Инь Цзяню невыносимо приятно помучить молчанием в отместку за то, что принц сам невесть сколько измывался над его и без того небольшим запасом терпения. Он неторопливо приподнимается на локтях, чтобы наградить Юй Минъе долгим испытующим взором с прищуром, и наконец степенно произносит:
— Отчего же нет? В конце концов, ты мне должен еще раз доставить удовольствие... Не в эту ночь, разумеется — я и без того утомился за день... К слову, может, и не раз... Думаю, мне теперь нет нужды ждать подходящих смертных, раз уж есть ты... Так что... Ох, просто делай, что хочешь! — с раздражением заканчивает он, искренне недоумевая, как надменное снисхождение умудрилось превратиться в застенчивый лепет. Так опростоволоситься — это просто смешно!
Но Юй Минъе не намерен над ним смеяться. Он несколько мгновений неверяще таращится перед собой, а после его лицо озаряется широкой сияющей улыбкой.
— Правда? — спрашивает он. — Так получается, что теперь мы... с тобой... Вместе?
Инь Цзянь не в силах вымолвить и слова, ощущая как пылают его щеки от прилившей крови. Какое еще «вместе»? С каких пор обещание делить постель во всех смыслах слова и наслаждаться обществом друг друга что-то значит?! Ах, точно, у смертных все именно так и есть...
— И что мне теперь следует делать? — не дождавшись ответа, принимается с жаром рассуждать Юй Минъе. — Я же должен за тобой ухаживать! Но как? Комплиментами тебя давно не удивить, цветы лучше даже не предлагать, и на флейте я сыграть пока не в силах... На руках носить — тоже... Хотя, конечно, у меня получилось, когда ты был без сознания, но без твоих ростков я бы ни за что не справился... Кажется, я им здорово нравлюсь, да?.. Хм, но все же... Чего бы ты желал? Хочешь, я тебе стихи почитаю? Могу и свои, я как-то сочинял, постараюсь вспомнить...

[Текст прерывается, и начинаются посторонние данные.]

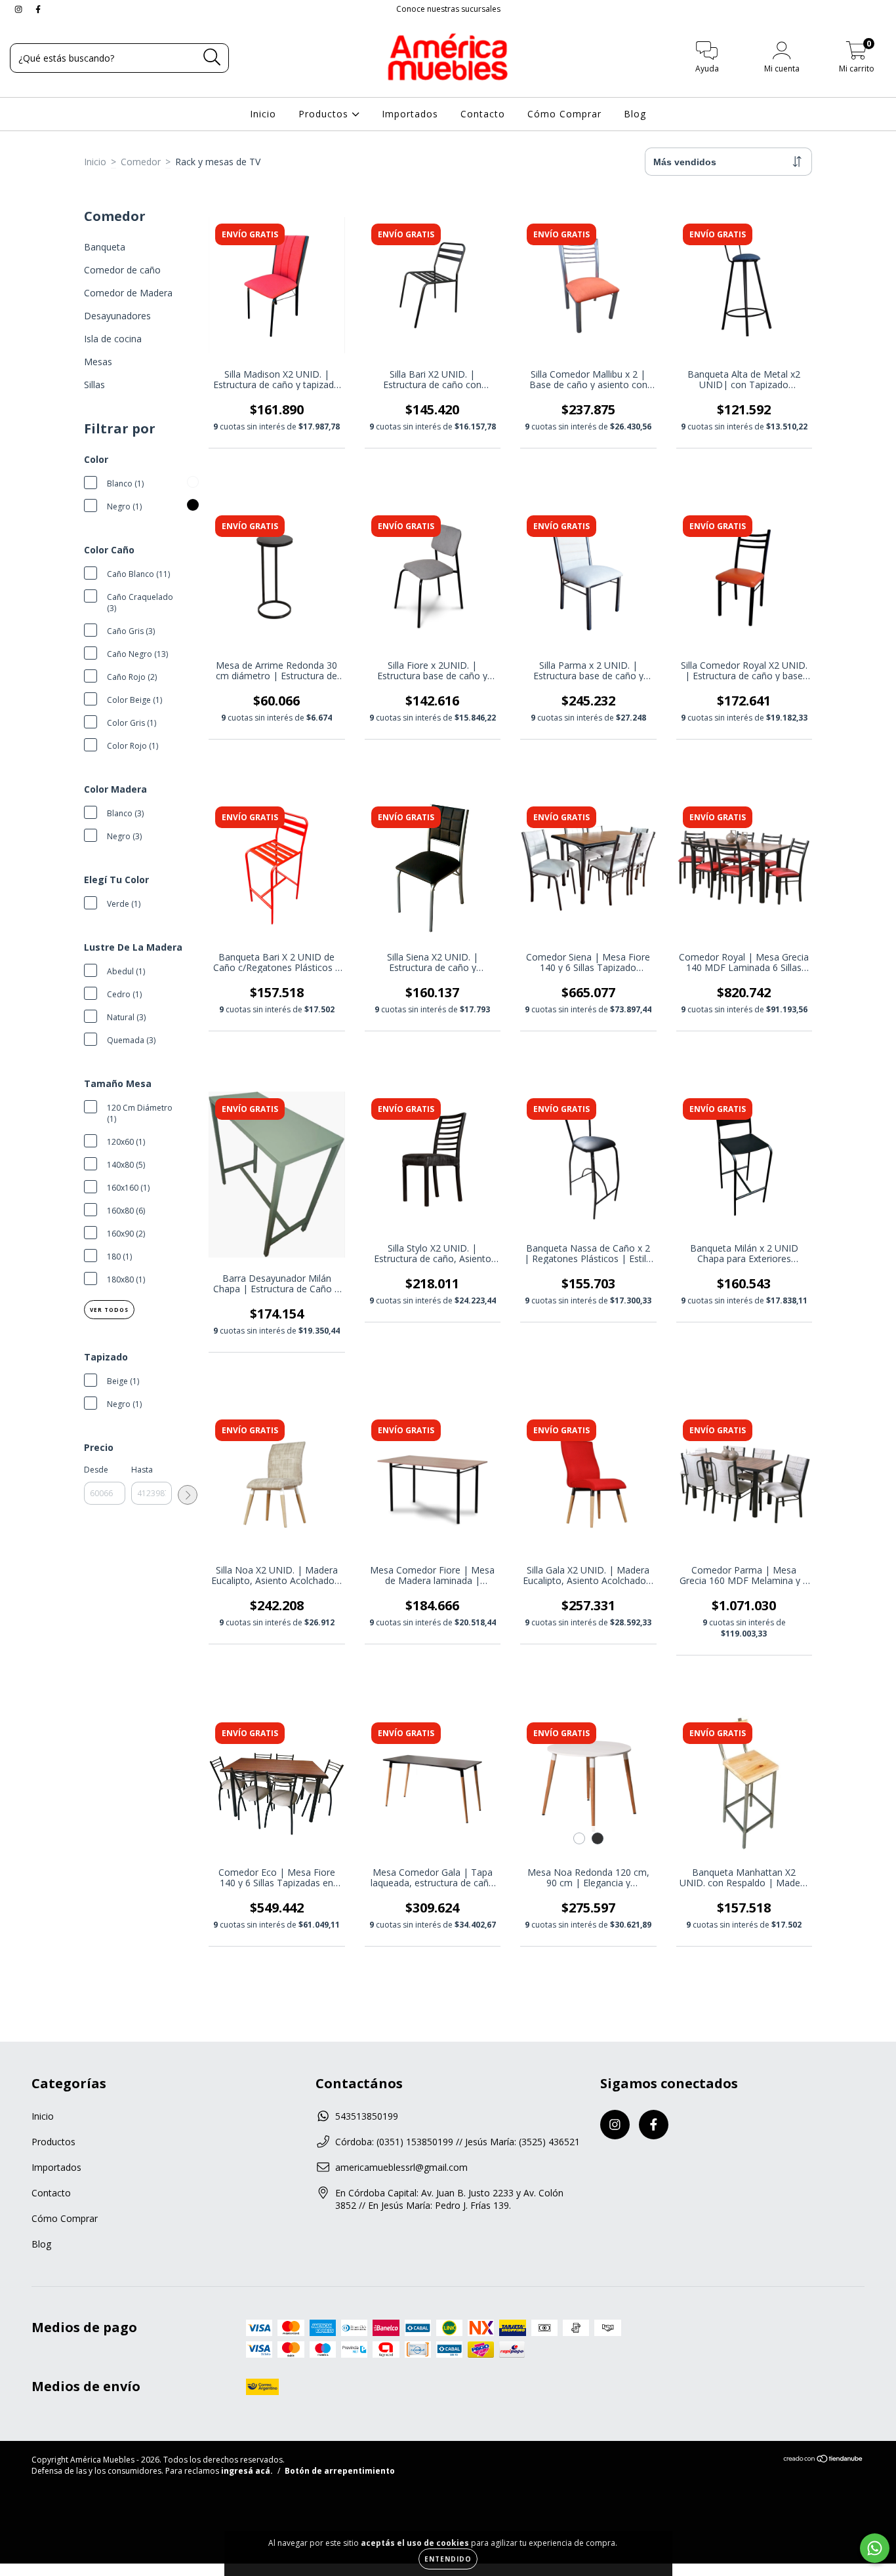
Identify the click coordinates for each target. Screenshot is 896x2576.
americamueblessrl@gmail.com (401, 2167)
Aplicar (187, 1495)
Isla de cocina (113, 338)
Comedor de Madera (128, 293)
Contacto (482, 114)
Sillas (94, 384)
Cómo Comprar (564, 114)
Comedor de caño (122, 270)
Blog (635, 114)
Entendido (448, 2559)
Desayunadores (117, 315)
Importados (410, 114)
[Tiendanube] (824, 2460)
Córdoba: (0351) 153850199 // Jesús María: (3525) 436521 (457, 2141)
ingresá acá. (247, 2470)
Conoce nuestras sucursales (448, 8)
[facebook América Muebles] (38, 9)
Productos (325, 114)
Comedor (141, 161)
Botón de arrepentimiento (340, 2470)
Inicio (263, 114)
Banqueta (104, 247)
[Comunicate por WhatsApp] (874, 2548)
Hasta (142, 1469)
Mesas (98, 361)
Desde (96, 1469)
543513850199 (366, 2116)
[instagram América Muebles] (20, 9)
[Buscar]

Помилуйте Небожители, принц же совсем юнец, в десять раз младше самого Хранителя, и сии наивнейшие речи — прямое тому свидетельство! Со своей романтичной натурой и тягой к поспешным выводам Юй Минъе может и вовсе решить, что его чуть ли не в храм на поклоны зазывают! Неудивительно, что от его притязаний эта Фэн У шарахалась... Дура она, конечно, набитая, но тем не менее... Да, нужно остановить его, сказать, чтобы прекратил выдумывать лишнее — так будет правильней всего.
— Иди куда шел, — изнеможенно выдыхает Инь Цзянь, повелительно взмахивая рукой, и, облизнув губы кончиком языка, чуть хрипло проговаривает: — Я скоро к тебе присоединюсь и буду не прочь выяснить, насколько ты талантлив как поэт.
Хранитель Багровой рощи не всегда поступает правильно.